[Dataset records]
────
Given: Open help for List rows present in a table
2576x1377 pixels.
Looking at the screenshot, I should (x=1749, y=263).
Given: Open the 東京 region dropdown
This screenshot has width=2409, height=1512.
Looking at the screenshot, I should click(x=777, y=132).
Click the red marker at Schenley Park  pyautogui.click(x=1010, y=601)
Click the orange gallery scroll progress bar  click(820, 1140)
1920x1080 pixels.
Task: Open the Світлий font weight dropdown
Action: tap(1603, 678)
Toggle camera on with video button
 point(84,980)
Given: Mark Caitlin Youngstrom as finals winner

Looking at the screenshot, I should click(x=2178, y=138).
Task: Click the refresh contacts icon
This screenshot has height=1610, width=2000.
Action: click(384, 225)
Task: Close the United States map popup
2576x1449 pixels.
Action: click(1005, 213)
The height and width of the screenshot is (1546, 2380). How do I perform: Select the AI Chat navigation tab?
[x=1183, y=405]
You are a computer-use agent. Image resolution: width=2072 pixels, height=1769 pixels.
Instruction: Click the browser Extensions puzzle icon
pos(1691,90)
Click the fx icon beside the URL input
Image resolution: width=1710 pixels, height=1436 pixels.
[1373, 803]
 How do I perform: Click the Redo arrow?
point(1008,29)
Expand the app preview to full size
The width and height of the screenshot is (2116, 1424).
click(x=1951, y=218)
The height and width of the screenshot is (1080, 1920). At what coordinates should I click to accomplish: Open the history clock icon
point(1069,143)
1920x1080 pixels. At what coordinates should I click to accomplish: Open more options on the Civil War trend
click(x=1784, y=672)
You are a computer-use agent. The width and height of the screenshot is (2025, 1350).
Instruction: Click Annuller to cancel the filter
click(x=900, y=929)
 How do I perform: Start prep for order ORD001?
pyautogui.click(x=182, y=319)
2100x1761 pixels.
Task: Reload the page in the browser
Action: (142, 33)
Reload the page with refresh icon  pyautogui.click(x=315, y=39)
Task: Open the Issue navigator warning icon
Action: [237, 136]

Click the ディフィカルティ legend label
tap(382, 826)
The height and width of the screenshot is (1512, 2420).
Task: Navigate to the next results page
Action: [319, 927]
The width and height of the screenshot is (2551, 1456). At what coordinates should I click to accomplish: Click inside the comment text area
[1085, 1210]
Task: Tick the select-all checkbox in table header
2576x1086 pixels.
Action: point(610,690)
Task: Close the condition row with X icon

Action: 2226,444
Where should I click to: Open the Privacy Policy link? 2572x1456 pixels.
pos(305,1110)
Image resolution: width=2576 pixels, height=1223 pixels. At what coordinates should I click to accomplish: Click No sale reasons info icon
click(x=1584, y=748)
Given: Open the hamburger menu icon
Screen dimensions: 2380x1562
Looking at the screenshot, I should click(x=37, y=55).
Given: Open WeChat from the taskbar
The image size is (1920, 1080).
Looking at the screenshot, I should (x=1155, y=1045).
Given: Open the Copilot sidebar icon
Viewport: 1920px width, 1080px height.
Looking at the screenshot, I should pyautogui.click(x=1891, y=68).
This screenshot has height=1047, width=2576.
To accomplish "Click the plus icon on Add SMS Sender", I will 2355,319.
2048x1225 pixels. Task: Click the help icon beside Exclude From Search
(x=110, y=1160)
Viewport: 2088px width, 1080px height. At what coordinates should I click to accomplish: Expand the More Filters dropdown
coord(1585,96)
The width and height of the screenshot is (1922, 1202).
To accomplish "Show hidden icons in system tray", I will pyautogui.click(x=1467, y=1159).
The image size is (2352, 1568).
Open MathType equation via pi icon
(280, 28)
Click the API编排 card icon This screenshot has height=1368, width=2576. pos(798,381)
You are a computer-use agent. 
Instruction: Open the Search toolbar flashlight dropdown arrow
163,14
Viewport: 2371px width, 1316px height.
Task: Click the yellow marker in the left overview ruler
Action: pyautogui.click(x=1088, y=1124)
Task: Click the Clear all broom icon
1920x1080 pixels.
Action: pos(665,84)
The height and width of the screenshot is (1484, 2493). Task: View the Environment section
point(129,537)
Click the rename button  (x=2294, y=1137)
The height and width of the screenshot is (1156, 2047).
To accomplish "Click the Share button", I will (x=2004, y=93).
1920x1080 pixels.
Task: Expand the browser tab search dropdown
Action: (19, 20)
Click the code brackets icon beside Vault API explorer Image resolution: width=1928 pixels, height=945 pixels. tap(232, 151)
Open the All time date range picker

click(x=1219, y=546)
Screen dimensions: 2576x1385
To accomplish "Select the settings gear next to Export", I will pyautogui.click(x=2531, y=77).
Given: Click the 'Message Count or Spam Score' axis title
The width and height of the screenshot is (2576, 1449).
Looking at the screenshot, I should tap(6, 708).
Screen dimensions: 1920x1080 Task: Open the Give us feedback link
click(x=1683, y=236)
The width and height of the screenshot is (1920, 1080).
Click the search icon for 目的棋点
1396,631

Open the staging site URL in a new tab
────
**What to produce:** Set the data down again in full, exactly as given.

**Response:**
Given: Open help for List rows present in a table
2576x1377 pixels.
Looking at the screenshot, I should (x=1749, y=263).
Given: Open the 東京 region dropdown
This screenshot has width=2409, height=1512.
Looking at the screenshot, I should click(x=777, y=132).
Click the red marker at Schenley Park  pyautogui.click(x=1010, y=601)
Click the orange gallery scroll progress bar  click(820, 1140)
1920x1080 pixels.
Task: Open the Світлий font weight dropdown
Action: tap(1603, 678)
Toggle camera on with video button
 point(84,980)
Given: Mark Caitlin Youngstrom as finals winner

Looking at the screenshot, I should click(x=2178, y=138).
Task: Click the refresh contacts icon
This screenshot has height=1610, width=2000.
Action: click(384, 225)
Task: Close the United States map popup
2576x1449 pixels.
Action: click(1005, 213)
The height and width of the screenshot is (1546, 2380). How do I perform: Select the AI Chat navigation tab?
[x=1183, y=405]
You are a computer-use agent. Image resolution: width=2072 pixels, height=1769 pixels.
Instruction: Click the browser Extensions puzzle icon
pos(1691,90)
Click the fx icon beside the URL input
Image resolution: width=1710 pixels, height=1436 pixels.
[1373, 803]
 How do I perform: Click the Redo arrow?
point(1008,29)
Expand the app preview to full size
The width and height of the screenshot is (2116, 1424).
click(x=1951, y=218)
The height and width of the screenshot is (1080, 1920). At what coordinates should I click to accomplish: Open the history clock icon
point(1069,143)
1920x1080 pixels. At what coordinates should I click to accomplish: Open more options on the Civil War trend
click(x=1784, y=672)
You are a computer-use agent. The width and height of the screenshot is (2025, 1350).
Instruction: Click Annuller to cancel the filter
click(x=900, y=929)
 How do I perform: Start prep for order ORD001?
pyautogui.click(x=182, y=319)
2100x1761 pixels.
Task: Reload the page in the browser
Action: (142, 33)
Reload the page with refresh icon  pyautogui.click(x=315, y=39)
Task: Open the Issue navigator warning icon
Action: [237, 136]

Click the ディフィカルティ legend label
tap(382, 826)
The height and width of the screenshot is (1512, 2420).
Task: Navigate to the next results page
Action: [319, 927]
The width and height of the screenshot is (2551, 1456). At what coordinates should I click to accomplish: Click inside the comment text area
[1085, 1210]
Task: Tick the select-all checkbox in table header
2576x1086 pixels.
Action: point(610,690)
Task: Close the condition row with X icon

Action: 2226,444
Where should I click to: Open the Privacy Policy link? 2572x1456 pixels.
pos(305,1110)
Image resolution: width=2576 pixels, height=1223 pixels. At what coordinates should I click to accomplish: Click No sale reasons info icon
click(x=1584, y=748)
Given: Open the hamburger menu icon
Screen dimensions: 2380x1562
Looking at the screenshot, I should click(x=37, y=55).
Given: Open WeChat from the taskbar
The image size is (1920, 1080).
Looking at the screenshot, I should (x=1155, y=1045).
Given: Open the Copilot sidebar icon
Viewport: 1920px width, 1080px height.
Looking at the screenshot, I should pyautogui.click(x=1891, y=68).
This screenshot has height=1047, width=2576.
To accomplish "Click the plus icon on Add SMS Sender", I will 2355,319.
2048x1225 pixels. Task: Click the help icon beside Exclude From Search
(x=110, y=1160)
Viewport: 2088px width, 1080px height. At what coordinates should I click to accomplish: Expand the More Filters dropdown
coord(1585,96)
The width and height of the screenshot is (1922, 1202).
To accomplish "Show hidden icons in system tray", I will pyautogui.click(x=1467, y=1159).
The image size is (2352, 1568).
Open MathType equation via pi icon
(280, 28)
Click the API编排 card icon This screenshot has height=1368, width=2576. pos(798,381)
You are a computer-use agent. 
Instruction: Open the Search toolbar flashlight dropdown arrow
163,14
Viewport: 2371px width, 1316px height.
Task: Click the yellow marker in the left overview ruler
Action: pyautogui.click(x=1088, y=1124)
Task: Click the Clear all broom icon
1920x1080 pixels.
Action: pos(665,84)
The height and width of the screenshot is (1484, 2493). Task: View the Environment section
point(129,537)
Click the rename button  (x=2294, y=1137)
The height and width of the screenshot is (1156, 2047).
To accomplish "Click the Share button", I will (x=2004, y=93).
1920x1080 pixels.
Task: Expand the browser tab search dropdown
Action: (19, 20)
Click the code brackets icon beside Vault API explorer Image resolution: width=1928 pixels, height=945 pixels. tap(232, 151)
Open the All time date range picker

click(x=1219, y=546)
Screen dimensions: 2576x1385
To accomplish "Select the settings gear next to Export", I will pyautogui.click(x=2531, y=77).
Given: Click the 'Message Count or Spam Score' axis title
The width and height of the screenshot is (2576, 1449).
Looking at the screenshot, I should tap(6, 708).
Screen dimensions: 1920x1080 Task: Open the Give us feedback link
click(x=1683, y=236)
The width and height of the screenshot is (1920, 1080).
Click the search icon for 目的棋点
1396,631

Open the staging site URL in a new tab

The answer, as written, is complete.